While the entity designations on 1260H do not amount to “sanction,” the legal consequences for listed firms are drastic due to the supporting legislative architecture in the US. Per Section 805 of the 2024 National Defence Authorisation Act (NDAA), the DoW is prohibited from entering new contracts with listed entities or their subsidiaries from June 30, 2026, with a broader prohibition on the procurement of goods or services from these entities taking effect from June 30, 2027. Adding to this is Section 1346 of the 2025 NDAA, which furthers the targets to any parent or subsidiary entity with ≥50% equity control. This is because major conglomerates like AVIC often have over a 100 subsidiaries, or non-military-affiliated companies may be owned by diversely profiled, military-affiliated parent organisations.
Both the Chinese foreign ministry, as well as firms like Alibaba, Baidu, and BYD, have come out rejecting the designations as baseless and discriminatory, and have signalled willingness to pursue counteractions and legal remedies.

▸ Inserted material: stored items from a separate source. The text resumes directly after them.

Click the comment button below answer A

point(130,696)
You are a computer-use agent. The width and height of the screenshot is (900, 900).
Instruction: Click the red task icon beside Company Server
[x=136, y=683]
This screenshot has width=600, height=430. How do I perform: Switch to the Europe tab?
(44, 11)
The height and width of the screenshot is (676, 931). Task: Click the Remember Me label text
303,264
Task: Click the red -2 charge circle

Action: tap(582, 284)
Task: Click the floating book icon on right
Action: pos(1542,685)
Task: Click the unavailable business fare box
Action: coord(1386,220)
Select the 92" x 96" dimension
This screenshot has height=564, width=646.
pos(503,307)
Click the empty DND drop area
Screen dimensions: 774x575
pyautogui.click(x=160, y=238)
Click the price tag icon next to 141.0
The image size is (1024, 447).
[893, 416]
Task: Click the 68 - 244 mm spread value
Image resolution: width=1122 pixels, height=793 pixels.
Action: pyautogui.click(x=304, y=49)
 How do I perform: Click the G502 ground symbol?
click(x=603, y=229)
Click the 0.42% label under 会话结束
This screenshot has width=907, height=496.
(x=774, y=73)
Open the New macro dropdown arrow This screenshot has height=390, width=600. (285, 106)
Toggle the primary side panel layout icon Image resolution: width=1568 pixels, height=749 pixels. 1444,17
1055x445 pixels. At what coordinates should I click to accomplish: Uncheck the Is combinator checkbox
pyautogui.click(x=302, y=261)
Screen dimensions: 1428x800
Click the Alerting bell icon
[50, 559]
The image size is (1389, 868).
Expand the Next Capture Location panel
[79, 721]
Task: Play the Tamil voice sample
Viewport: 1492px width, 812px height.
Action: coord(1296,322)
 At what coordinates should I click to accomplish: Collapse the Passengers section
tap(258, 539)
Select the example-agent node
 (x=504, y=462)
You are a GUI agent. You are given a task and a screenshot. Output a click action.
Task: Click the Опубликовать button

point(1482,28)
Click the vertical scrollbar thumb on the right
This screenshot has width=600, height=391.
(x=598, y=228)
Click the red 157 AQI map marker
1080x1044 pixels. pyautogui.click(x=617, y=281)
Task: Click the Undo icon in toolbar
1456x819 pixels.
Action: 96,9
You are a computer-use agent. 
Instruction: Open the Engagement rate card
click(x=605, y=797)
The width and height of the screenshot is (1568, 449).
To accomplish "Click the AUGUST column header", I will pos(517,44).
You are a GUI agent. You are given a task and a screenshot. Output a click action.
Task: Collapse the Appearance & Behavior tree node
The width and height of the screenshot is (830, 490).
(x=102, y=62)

As with the US Bureau of Industry Security’s policy of “small yard, high fences” materialises, 1260H will continue to act as a risk advisory for a host of American universities, businesses and civil society groups, furthering the divide between Washington and Beijing’s technological ecosystems. With every annual edition, the net is cast wider, and China may find its prolonged and infamous dual-use operations and MCF-enabled militarisation harder to pursue, especially where global integration reaps benefits.
These entity designations also serve as sort of a response to China’s own legislative enactments. In particular, Regulations No. 834 and 835 of April 2026, which together create a comprehensive layer for Chinese firms exposed to such designations, are both a symptom and a trigger of such back-and-forth. In that sense, the vicious cycle of US-China strategic competition continues, and the ever-expanding 1260H is one of its most visible consequences.